Chicago, 1928. Louis Armstrong was 26 when he walked into the studio with his band, the Hot Five. The young Armstrong had been playing and recording for a few years, and this session didn’t seem like it would be any different. The band would wax a few tracks and that’d be it.
Not this time. Louis had a particular song in mind. Written and recorded originally by his mentor, the man who’d really taught him to play, cornet player and bandleader Joe “King” Oliver. The song? “West End Blues.” King Oliver’s version is great, but what Louis Armstrong did with that song changed history. Satchmo took West End Blues and blew it out of the water.
Armstrong’s vocal section is one of the earliest examples of scat singing. And of course there’s his trumpet. Technical devastation only matched by sheer beauty and emotionality. Its opening cadenza—a 15-second trumpet solo—is one of the most influential and inimitable solos in Jazz history.
Suddenly, jazz wasn’t just dance-hall entertainment or garden-variety folk music anymore. Now jazz could be considered the highest form of artistic expression.
So here it is. One of the most important recordings in history—not just the history of jazz and blues, but of all popular music. Louis Armstrong and his Hot Five, “West End Blues.”
Louis Armstrong was born August 4, 1900 (or 1901, depending on the source) in New Orleans, Louisiana. His early life was tough. An illegitimate child born to a prostitute who grew up delivering coal to the strumpets of Storyville and was sentenced to a home for delinquents for firing a pistol at age 11. As for the name Satchmo, it comes with a few origin stories. One is that as a child the young street musician would pick up the pennies tossed at him and put them in his mouth to avoid the sticky fingers of larger thieves. His mouth became a satchel, so, Satchelmouth, which became Satchmo. Another version goes that he just had such a big mouth it was like a Satchel…hence Satchelmouth and Satchmo. That big mouth would go on to revolutionize the history of music.
Louis Armstrong’s version of West End Blues was recorded in Chicago on June 28, 1928 for Okeh Records, just seventeen days after Armstrong’s mentor, Joe ‘King’ Oliver waxed his own version of the song with his band the Dixie Syncopaters. Joe ‘King’ Oliver was a successful New Orleans bandleader, who recognized Armstrong’s potential early on and fostered the young man’s talent. When Oliver made the move north from NoLa to Chicago in 1922, he invited Armstrong to come along with him. Though Armstrong left King Oliver’s band in ’25 for a stint in New York City, it wasn’t until 1928, with the recording of West End Blues, that he truly left his mentor behind.

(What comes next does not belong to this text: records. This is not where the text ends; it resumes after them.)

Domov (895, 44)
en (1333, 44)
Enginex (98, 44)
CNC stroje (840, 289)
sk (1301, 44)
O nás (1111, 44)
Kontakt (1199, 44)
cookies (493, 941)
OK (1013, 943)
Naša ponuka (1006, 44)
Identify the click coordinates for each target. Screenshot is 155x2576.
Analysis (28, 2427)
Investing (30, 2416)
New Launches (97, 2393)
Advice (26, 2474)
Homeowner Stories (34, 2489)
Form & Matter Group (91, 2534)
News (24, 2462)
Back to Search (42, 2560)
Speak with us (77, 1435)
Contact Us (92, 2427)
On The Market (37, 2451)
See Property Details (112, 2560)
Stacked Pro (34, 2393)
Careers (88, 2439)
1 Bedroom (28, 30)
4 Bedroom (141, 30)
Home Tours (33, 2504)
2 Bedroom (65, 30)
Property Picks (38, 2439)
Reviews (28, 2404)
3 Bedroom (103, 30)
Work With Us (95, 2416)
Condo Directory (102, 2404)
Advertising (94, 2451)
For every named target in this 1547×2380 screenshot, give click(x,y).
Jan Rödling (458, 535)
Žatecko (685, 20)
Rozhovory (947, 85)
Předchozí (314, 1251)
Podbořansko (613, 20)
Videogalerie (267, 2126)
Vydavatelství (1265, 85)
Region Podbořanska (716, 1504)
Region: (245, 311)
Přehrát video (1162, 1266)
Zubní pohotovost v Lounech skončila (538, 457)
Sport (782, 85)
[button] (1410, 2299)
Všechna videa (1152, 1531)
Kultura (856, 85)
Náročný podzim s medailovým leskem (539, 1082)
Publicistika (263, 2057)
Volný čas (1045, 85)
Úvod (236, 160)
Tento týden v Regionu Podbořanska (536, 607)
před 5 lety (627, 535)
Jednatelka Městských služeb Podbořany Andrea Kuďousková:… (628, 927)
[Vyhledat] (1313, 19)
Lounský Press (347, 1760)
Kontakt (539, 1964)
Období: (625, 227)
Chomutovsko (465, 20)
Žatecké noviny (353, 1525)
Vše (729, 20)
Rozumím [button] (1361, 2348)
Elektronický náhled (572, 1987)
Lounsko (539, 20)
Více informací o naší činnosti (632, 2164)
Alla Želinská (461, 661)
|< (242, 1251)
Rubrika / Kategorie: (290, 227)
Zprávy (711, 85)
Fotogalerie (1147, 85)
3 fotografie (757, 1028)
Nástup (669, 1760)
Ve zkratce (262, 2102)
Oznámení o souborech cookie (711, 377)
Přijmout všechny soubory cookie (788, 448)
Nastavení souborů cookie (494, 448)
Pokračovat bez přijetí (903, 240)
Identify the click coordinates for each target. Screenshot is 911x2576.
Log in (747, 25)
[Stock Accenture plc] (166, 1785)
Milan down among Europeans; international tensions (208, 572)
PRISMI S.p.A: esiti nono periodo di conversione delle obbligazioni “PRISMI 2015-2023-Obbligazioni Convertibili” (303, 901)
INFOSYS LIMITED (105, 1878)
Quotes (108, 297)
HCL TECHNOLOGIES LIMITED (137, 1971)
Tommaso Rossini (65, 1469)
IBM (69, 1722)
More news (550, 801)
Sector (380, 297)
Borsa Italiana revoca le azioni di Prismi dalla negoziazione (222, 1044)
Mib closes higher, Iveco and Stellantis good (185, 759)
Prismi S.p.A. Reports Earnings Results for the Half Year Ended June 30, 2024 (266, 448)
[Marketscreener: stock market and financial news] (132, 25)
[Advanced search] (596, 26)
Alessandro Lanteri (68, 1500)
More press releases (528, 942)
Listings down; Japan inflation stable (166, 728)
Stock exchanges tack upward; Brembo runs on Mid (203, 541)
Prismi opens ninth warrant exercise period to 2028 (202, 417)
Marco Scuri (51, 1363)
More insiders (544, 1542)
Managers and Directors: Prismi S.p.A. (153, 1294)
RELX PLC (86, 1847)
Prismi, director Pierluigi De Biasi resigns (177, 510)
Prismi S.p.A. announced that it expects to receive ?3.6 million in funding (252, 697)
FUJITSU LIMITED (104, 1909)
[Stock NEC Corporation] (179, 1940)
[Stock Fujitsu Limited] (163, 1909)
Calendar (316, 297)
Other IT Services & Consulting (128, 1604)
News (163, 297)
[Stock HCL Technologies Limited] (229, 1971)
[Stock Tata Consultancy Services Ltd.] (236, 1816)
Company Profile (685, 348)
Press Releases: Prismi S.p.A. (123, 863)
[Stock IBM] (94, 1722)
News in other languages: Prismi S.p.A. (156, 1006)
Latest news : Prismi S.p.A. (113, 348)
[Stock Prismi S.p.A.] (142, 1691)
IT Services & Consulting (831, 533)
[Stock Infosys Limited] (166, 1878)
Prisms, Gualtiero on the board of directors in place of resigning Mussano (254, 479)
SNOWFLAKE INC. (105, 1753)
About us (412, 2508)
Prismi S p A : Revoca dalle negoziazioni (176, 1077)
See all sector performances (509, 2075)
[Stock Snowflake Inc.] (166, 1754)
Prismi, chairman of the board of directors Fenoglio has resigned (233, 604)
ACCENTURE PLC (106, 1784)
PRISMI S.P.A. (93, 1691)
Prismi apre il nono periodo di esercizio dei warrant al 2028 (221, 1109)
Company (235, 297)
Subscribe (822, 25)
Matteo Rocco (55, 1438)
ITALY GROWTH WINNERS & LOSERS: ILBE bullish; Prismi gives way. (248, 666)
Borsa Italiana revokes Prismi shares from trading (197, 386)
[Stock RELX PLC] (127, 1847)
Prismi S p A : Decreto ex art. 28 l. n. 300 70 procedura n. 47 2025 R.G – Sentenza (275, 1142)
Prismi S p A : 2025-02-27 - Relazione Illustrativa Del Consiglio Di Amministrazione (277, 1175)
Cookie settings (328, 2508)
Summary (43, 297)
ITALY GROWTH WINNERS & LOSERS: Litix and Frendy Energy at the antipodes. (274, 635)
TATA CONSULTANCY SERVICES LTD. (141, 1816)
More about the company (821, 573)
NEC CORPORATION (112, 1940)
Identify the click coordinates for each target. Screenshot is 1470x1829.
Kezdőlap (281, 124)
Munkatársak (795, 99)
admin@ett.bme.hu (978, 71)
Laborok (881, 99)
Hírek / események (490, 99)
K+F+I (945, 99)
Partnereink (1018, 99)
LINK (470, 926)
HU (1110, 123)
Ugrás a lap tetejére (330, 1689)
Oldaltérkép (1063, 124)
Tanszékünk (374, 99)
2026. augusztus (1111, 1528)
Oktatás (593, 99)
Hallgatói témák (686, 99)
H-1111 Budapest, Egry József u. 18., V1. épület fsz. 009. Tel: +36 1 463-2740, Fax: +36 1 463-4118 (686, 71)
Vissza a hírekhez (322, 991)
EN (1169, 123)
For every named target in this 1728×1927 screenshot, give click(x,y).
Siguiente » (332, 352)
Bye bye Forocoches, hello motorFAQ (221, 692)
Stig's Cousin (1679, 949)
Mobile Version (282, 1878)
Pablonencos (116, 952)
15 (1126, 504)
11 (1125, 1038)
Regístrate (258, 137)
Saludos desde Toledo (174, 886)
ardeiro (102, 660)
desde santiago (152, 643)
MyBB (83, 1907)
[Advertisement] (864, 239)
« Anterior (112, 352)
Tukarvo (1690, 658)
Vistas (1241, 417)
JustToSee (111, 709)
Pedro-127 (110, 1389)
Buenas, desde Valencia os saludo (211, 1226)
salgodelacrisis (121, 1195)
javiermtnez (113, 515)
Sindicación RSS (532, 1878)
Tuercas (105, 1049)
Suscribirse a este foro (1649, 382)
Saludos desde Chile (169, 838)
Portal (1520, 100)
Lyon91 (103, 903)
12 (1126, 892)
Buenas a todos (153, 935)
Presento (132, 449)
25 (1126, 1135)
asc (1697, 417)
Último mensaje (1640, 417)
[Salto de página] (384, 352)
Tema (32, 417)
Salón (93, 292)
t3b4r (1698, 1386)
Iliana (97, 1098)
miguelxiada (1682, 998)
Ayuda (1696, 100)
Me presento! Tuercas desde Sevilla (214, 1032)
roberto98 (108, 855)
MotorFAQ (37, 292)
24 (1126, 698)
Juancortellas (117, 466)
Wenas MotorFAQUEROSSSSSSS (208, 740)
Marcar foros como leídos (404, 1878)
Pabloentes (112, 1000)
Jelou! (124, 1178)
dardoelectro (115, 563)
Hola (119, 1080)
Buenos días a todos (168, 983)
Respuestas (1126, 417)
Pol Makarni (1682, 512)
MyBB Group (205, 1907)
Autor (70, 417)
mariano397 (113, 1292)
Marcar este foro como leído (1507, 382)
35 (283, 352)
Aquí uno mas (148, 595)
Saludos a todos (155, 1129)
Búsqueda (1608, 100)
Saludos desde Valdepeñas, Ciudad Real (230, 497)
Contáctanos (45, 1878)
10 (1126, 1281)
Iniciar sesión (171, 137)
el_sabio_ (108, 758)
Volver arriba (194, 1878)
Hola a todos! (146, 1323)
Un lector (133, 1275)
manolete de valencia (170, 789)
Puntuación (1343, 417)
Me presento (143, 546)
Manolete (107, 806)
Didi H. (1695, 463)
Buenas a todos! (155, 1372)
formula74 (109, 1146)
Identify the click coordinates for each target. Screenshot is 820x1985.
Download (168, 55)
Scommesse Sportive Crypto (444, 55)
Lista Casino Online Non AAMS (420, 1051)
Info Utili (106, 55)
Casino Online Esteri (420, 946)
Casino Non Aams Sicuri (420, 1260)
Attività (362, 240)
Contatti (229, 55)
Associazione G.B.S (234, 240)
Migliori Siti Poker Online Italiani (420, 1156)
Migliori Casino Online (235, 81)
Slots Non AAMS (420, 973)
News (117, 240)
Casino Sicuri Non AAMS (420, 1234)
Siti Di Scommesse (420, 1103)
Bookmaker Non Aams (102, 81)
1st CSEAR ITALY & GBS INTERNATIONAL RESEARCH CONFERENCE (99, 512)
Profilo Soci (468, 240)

Oliver had written the song sometime earlier, West End being an African-American entertainment hub on Lake Pontchartrain outside of New Orleans. And the track’s good enough to be sure. But it’s Armstrong’s version that put jazz on the map as an art form to be reckoned with. The recording’s a landmark for a number of reasons. For one, Satchmo’s vocal section is considered to be one of the earliest examples of scat singing. But really it’s Armstrong’s 15-second trumpet intro and 8-bar trumpet solo at the end mark the true beginnings of the revolutionary and virtuosic technique that would make the man a well-loved worldwide sensation. The phrases Armstrong waxed on that record are both so technically difficult and emotionally charged that they remain, to this day, a keystone for jazz musicians, considered nearly impossible to imitate. Even the musicians themselves were stunned by the sound they’d produced. As Earl Hines, the piano player on the record would later attest, “When it first came out, Louis and I stayed by that recording practically an hour and a half or two hours and we just knocked each other out because we had no idea it was gonna turn out as good as it did.”
And good it did. That record became one of the most important and wildly influential tracks in jazz history. Countless musicians found themselves in the sounds of Armstrong’s trumpet. Billie Holiday wrote “sometimes the record would make me so sad, I’d cry up a storm. Other times the same damn record would make me so happy.” She’s go on to say of his instrumental technique, “it sounded like he was making love to me. That’s how I wanted to sing.” And as for critics? Some say that Armstrong’s West End Blues has been the subject of more analysis than any other performance in jazz history. Just goes to show, 15 seconds of trumpet is worth more than thousands upon thousands of words.